John’s plan, much to his chagrin, was ruled out almost immediately. Harold cited passages from various child development books about socialization and pecking orders and synoptic passageways. But the kill order was Grace.

“I’m not a teacher.” And she calmly told them that while she happily donned the unexpected mantle of motherhood, this wasn’t on the table.

So they settled for a magnet school technically under the public school’s domain but with an excellent teaching staff and a small student to teacher ratio. Getting her in was only a matter of keystrokes for Harold, and John watched as Harold produced a list of supplies and a helpful brochure for first time parents.

“Will I get a lunchbox?” Leila, unlike the adults in her family, was much more concerned with the important details. John swung her up onto his shoulders. “I want it to be red.”

“Kindergarten is only half days, sunshine. You’ll still be eating lunch at home with Grace and Harold,” he said. From on top of his shoulders Leila squirmed. She was growing fast for her age and sprouting like a beanpole, all legs and arms constantly in motion around a little frog belly.

Harold, always the voice of reason, stepped in. “You can have a lunchbox next year.”

“Okay,” she said, and playfully kicked her legs into the air. John envied this about Harold. While Leila listened to him and Grace, she listened to Harold, hung onto his every word.
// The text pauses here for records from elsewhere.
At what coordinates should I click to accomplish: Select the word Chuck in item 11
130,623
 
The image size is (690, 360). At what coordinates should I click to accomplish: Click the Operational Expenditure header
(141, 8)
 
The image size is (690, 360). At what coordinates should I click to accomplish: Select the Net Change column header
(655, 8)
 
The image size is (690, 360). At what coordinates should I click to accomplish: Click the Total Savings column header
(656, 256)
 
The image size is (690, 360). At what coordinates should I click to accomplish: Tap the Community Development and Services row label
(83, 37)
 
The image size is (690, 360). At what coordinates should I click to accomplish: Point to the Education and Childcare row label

It could be half an hour before nap time and a snack too late and where John would get a pout and the bubbling start of a temper tantrum, Harold would get a solemn nod.

They were at the loft. They’d expanded the apartment to fit them more comfortably, an extra bedroom for Leila, and a master bath for Grace. But it would always be the loft. It was a soft Saturday morning in May and the line of expansive windows that looked over the park were now Leila’s favorite part of the house. He’d been with her around them at first, at the level of exposure they represented, but he loved watching her press her face to the glass and point at the people below. To her they were just windows.
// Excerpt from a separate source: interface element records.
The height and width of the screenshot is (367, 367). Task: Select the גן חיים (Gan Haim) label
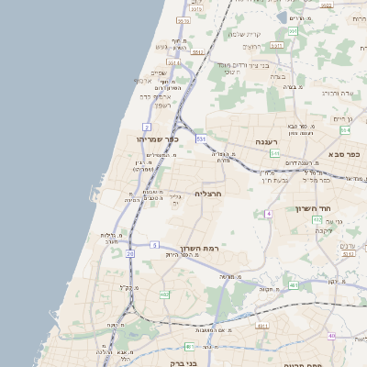(341, 118)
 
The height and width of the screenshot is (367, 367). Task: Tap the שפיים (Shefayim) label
(158, 72)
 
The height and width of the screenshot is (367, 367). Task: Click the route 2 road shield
(147, 126)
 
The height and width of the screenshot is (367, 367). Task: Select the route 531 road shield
(200, 139)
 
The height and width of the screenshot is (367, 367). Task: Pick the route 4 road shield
(269, 214)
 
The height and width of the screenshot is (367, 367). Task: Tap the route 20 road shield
(130, 252)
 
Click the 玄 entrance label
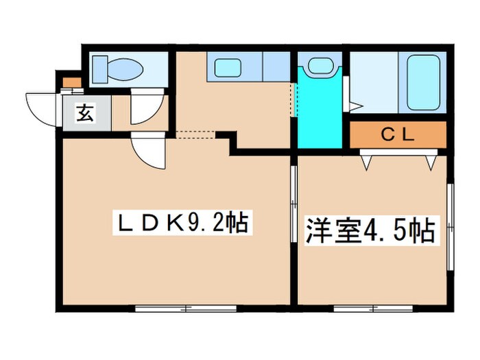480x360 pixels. tap(84, 114)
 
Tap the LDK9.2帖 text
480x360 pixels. tap(180, 223)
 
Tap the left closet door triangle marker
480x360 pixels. tap(367, 162)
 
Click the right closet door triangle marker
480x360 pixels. tap(431, 162)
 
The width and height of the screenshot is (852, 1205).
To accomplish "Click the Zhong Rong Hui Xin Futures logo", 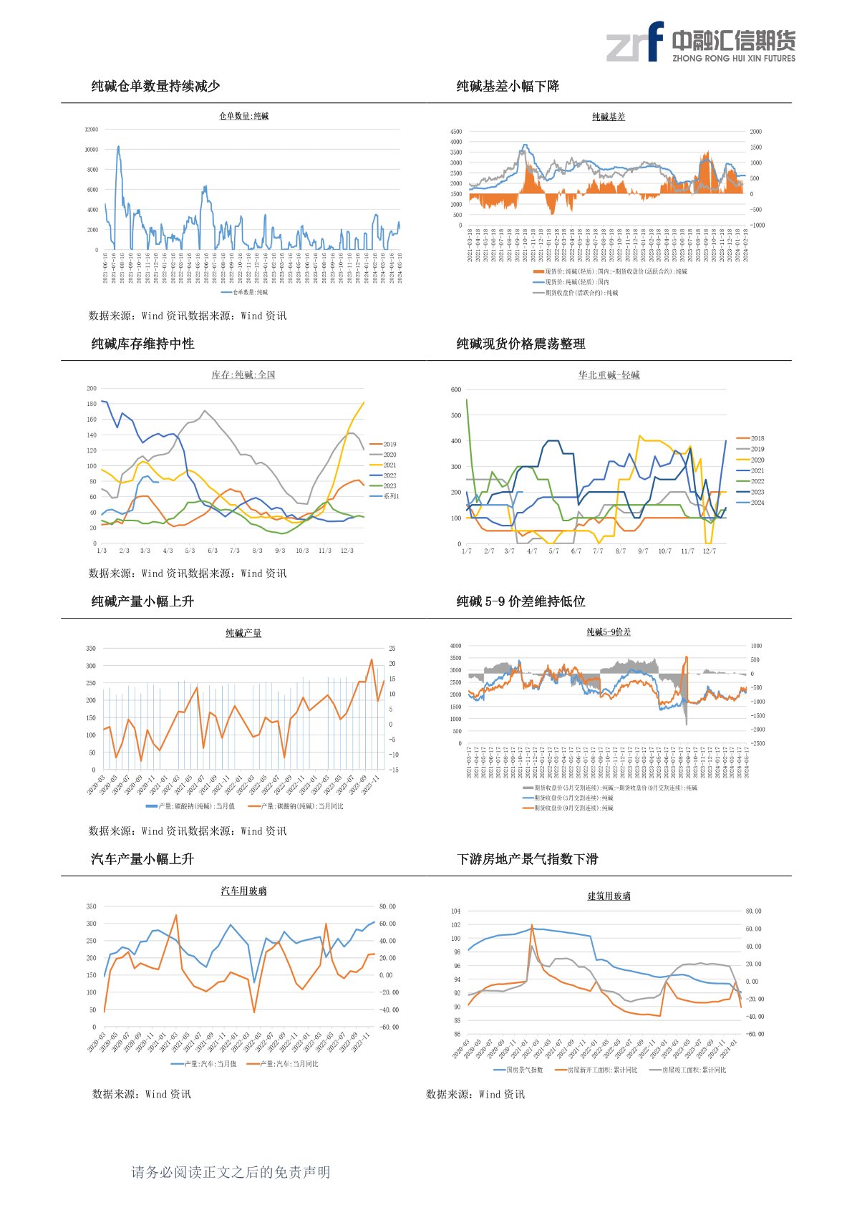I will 700,42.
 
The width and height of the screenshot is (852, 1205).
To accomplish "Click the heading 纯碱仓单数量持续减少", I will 155,87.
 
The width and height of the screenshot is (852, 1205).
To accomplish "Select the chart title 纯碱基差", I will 609,117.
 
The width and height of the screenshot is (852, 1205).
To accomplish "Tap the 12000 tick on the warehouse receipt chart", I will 92,130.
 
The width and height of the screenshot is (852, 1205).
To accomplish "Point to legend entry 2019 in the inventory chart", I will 389,444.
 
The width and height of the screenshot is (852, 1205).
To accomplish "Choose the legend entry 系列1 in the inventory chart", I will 390,496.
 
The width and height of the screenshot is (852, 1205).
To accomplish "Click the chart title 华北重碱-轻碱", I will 609,375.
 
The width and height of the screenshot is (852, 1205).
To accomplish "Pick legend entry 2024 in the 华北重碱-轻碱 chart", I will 757,503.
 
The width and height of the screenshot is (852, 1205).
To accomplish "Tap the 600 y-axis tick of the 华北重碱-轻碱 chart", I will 456,389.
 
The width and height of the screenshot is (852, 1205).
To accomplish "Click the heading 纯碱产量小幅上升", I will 142,601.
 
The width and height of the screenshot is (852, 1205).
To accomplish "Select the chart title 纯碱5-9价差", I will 609,632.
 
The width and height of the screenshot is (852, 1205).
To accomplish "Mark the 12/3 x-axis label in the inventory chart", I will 347,551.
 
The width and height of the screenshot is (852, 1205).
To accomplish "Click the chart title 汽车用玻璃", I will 243,891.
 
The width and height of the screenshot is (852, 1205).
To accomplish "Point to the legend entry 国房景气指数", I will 525,1070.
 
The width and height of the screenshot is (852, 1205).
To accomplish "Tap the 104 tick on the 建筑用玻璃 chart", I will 456,911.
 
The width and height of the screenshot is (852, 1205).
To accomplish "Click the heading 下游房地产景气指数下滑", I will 527,859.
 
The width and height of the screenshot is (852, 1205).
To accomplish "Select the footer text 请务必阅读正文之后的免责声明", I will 231,1172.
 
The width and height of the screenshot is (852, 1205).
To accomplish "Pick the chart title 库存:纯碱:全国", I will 243,375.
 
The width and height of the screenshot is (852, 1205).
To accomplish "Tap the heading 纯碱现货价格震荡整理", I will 521,344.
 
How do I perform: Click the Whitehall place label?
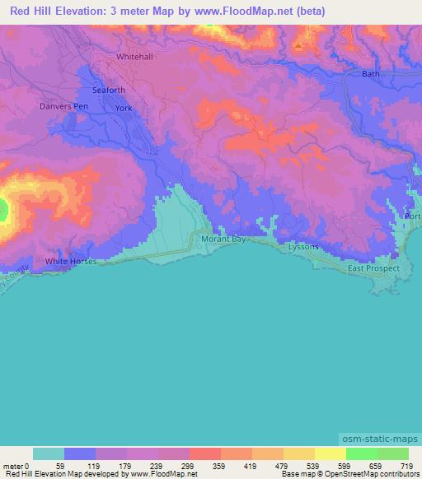point(135,58)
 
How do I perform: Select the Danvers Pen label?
point(62,107)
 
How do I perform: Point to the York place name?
point(124,109)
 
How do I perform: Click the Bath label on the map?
point(371,74)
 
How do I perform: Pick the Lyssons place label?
point(302,247)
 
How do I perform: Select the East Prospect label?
point(373,268)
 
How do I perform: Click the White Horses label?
point(71,262)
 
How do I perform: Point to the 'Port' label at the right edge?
point(412,216)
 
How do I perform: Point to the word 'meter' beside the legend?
point(12,465)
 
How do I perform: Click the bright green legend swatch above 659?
point(361,453)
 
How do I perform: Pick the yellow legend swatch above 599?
point(330,453)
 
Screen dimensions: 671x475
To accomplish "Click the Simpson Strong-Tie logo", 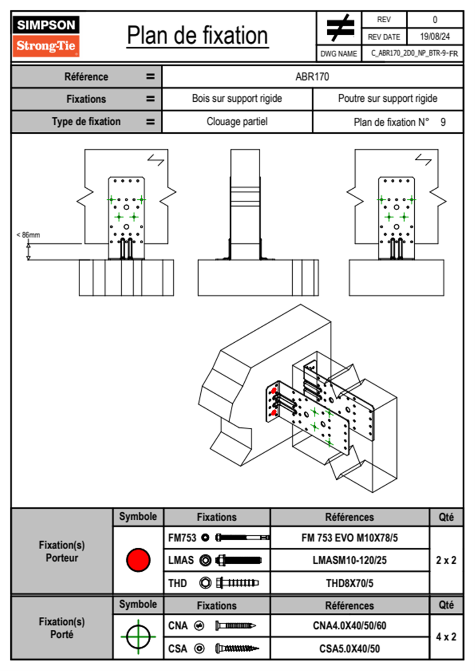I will pos(46,36).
He walked over to the sofa and began to tip slowly towards it. Still on his shoulders, Leila squealed until he safely dropped her onto a cushion and placed a kiss on her blonde head.
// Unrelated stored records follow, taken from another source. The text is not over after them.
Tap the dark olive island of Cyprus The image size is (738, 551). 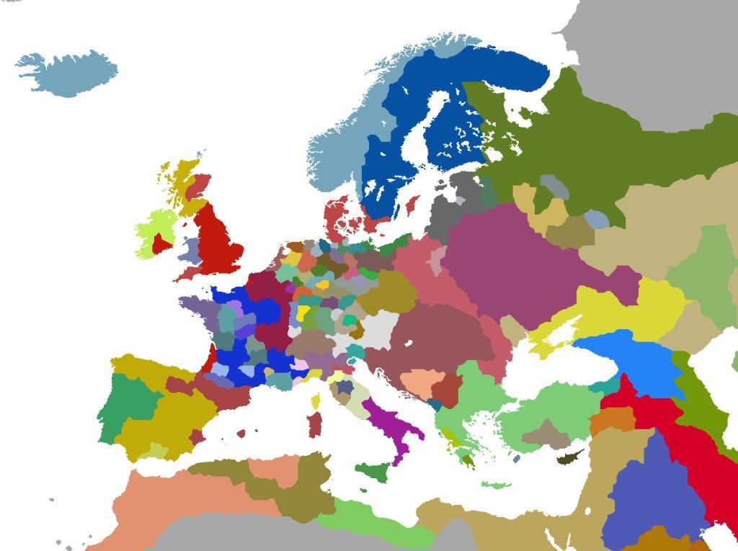click(569, 457)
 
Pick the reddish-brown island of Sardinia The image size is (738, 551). click(314, 424)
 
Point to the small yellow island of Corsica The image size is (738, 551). click(316, 400)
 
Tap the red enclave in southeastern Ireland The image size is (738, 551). click(161, 244)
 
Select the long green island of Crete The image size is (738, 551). click(494, 485)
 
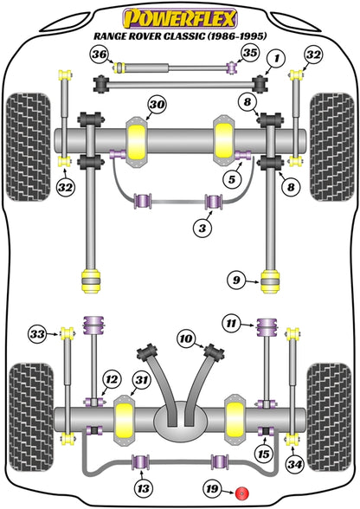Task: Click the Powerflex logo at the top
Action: (180, 16)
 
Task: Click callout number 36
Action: (100, 55)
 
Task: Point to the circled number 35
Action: (250, 54)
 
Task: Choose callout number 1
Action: (275, 58)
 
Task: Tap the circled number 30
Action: (155, 106)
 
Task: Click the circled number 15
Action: (263, 452)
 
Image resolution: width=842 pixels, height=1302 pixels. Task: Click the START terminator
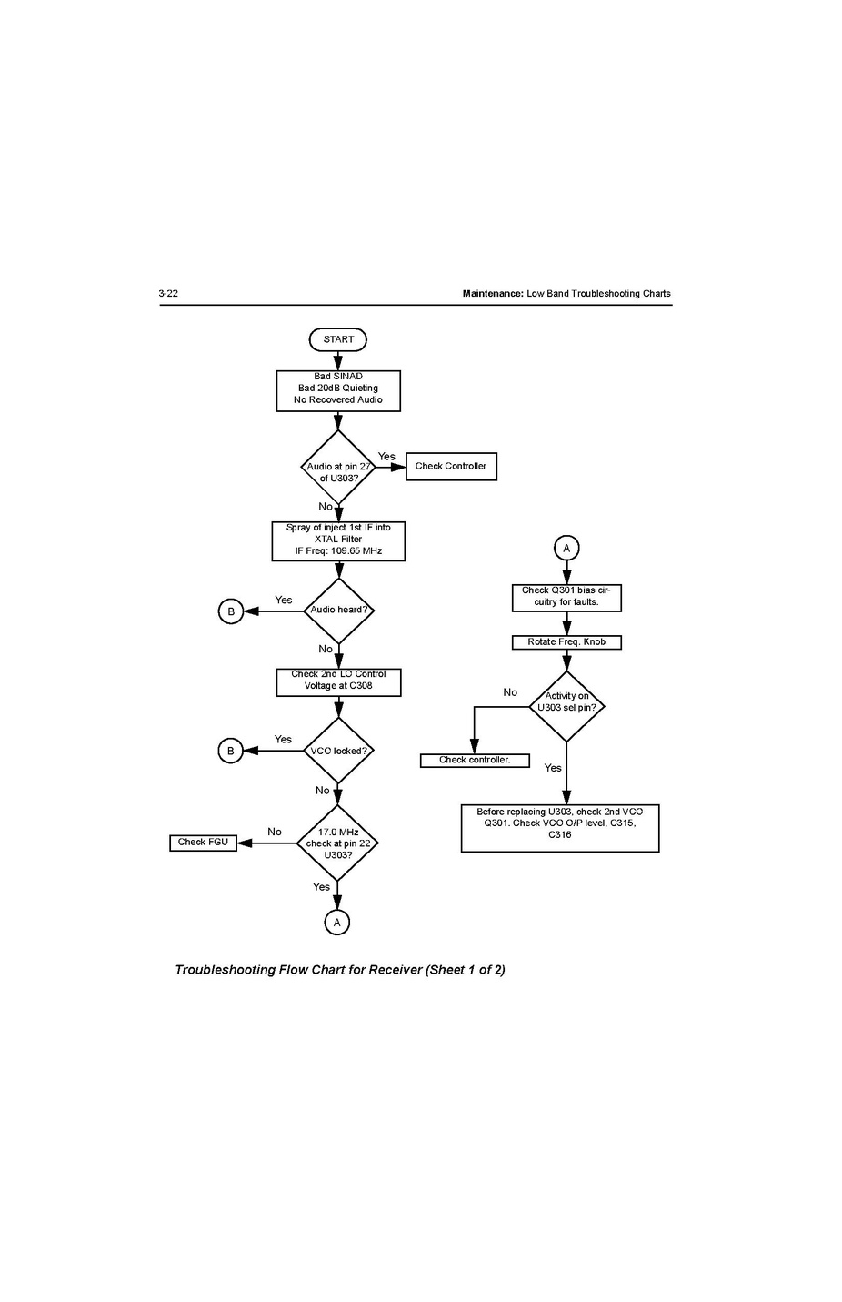(x=338, y=339)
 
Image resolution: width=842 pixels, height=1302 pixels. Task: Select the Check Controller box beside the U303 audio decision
(x=451, y=467)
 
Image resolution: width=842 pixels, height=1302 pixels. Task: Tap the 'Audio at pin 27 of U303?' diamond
(x=338, y=468)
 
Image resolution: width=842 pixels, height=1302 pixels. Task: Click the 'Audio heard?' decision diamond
(x=338, y=611)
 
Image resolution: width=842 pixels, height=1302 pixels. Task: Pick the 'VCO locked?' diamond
(x=338, y=751)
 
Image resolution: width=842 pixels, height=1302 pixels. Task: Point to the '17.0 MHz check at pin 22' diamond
(x=337, y=843)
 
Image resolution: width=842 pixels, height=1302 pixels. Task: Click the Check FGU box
(x=203, y=843)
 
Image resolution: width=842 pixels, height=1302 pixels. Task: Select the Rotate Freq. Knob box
(x=566, y=642)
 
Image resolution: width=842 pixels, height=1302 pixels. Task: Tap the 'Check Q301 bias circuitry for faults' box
(x=566, y=597)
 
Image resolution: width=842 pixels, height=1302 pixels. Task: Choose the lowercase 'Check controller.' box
(x=475, y=761)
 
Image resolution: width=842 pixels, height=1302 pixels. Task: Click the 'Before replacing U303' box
(x=559, y=827)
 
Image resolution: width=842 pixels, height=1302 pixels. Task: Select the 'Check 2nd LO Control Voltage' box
(x=338, y=681)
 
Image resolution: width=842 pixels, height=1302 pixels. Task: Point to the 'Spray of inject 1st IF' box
(x=338, y=540)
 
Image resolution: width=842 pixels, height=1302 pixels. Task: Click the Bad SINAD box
(x=338, y=389)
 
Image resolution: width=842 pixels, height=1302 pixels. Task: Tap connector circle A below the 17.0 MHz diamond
(x=337, y=923)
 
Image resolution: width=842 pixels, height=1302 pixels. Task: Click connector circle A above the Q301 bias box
(x=566, y=548)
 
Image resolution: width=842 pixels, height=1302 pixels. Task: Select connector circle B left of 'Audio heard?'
(x=231, y=611)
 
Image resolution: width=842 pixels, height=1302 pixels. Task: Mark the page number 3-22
(x=168, y=294)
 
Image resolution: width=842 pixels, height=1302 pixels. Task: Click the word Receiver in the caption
(x=395, y=970)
Grace sauntered in from the bathroom with a towel around her shoulders, draped in a powder blue silk dressing gown, and smelling like tea tree oil shampoo. She’d cut her hair again, this time curly and shoulder length, but she’d kept the gold color she’d started dyeing it after she’d come to them. She matched Leila and even though it was artificial, it was endearing.

“You still have all summer before you start, cupcake,” she said, and sat down next to Leila and handed her a bright red plastic hair brush. Leila’s face lit up. She loved combing Grace’s hair. Watching her try to be gentle with Grace’s hair, watching her little face compress with concentration as she hit a snarl, fascinated him. John didn’t quite understand the ritual of it, but he loved watching them; two beautiful women in his life he didn’t deserve.

Harold touched his shoulder, a gentle pressure. “Your breakfast is getting cold, John”

John smiled. “It can wait.”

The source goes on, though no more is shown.